In the camps, daily rations of 150-200 grams of bread ensured staggering death rates of up to 2 per cent a day, with hundreds of corpses dumped into hastily excavated mass graves each morning. Even the permanent camps in Austria or the General Government merely consisted of fenced-off areas situated on former military training grounds. The POWs were expected to build their own huts, but in practice they dug holes in the ground, since they were given no building materials.
And finally, here is a bit where he discusses the moral ambiguity of the "war crimes" trials:
A War Crimes Group accompanied the US army into German, which by March 1947 disposed of a staff of 1,165 investigators. If their initial remit concerned the lynching or shooting of downed Allied airmen, it quickly expanded to the surviving personnel of Dachau (the Americans had shot some of them already) and other major concentration camps such as Buchenwald, Dora-Mittelbau, Flossenburg and Mauthausen. Availing themselves of twelve and a half tons of evidence, an America military court tried 1,672 people at hearings held with Dachau, transformed in the interim into a giant internment camp for former Nazis. Of these accused, some 1,416 were found guilty and 426 sentenced to death, although only 268 of these sentences were eventually carried out within the main prison for war criminals at Landsberg. Those convicted included those who had murdered Allied airmen as well as seventy-three SS men accused of the Malmedy massacres in the Ardennes offensive.
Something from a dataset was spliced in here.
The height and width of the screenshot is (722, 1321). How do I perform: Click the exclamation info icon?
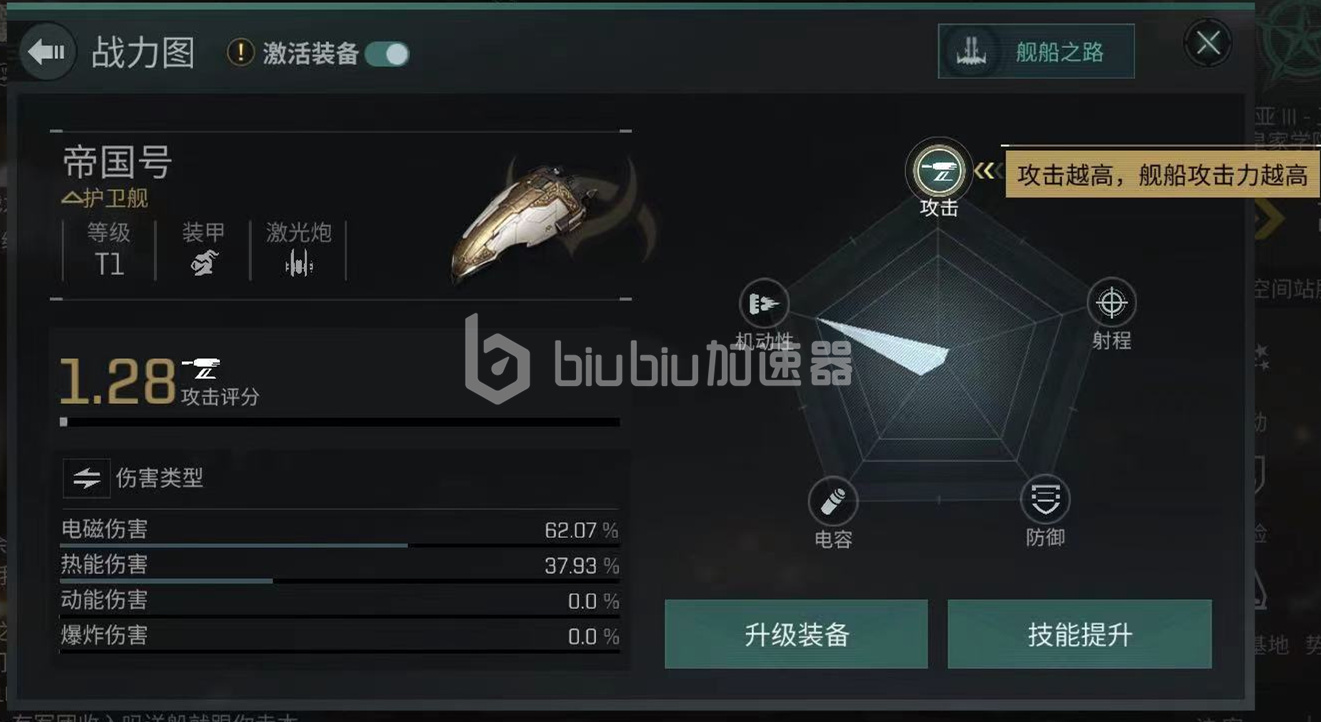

A striking forty-three death sentences were passed in the Malmedy trial, a figure reduced to twelve after the court seemed to accept that some of these defendants had been beaten into confessing. In the event, none of the Malmedy murderers was excuted, after the intercession from afar of Wisconsin Senator Joseph McCarthy, who had many German constituents.
The UK's The Telegraph has a review of the book:
Burleigh takes strong stances on almost every controversy of the war, writing of 'the central role of Emperor Hirohito’ and 'the false SS-Army dichotomy’. One sub-chapter about the United States Army Air Force’s bombing of Japan is entitled 'Had to be Done’. Only once does he write 'The author neither approves or disapproves of this development’, and that is apropos the way that in postwar conflicts, human rights lawyers and the media have effectively become an independent non-combatant arm. Yet even there it isn’t hard to discern actual disapproval.
It is a thoughtful book well worth the read.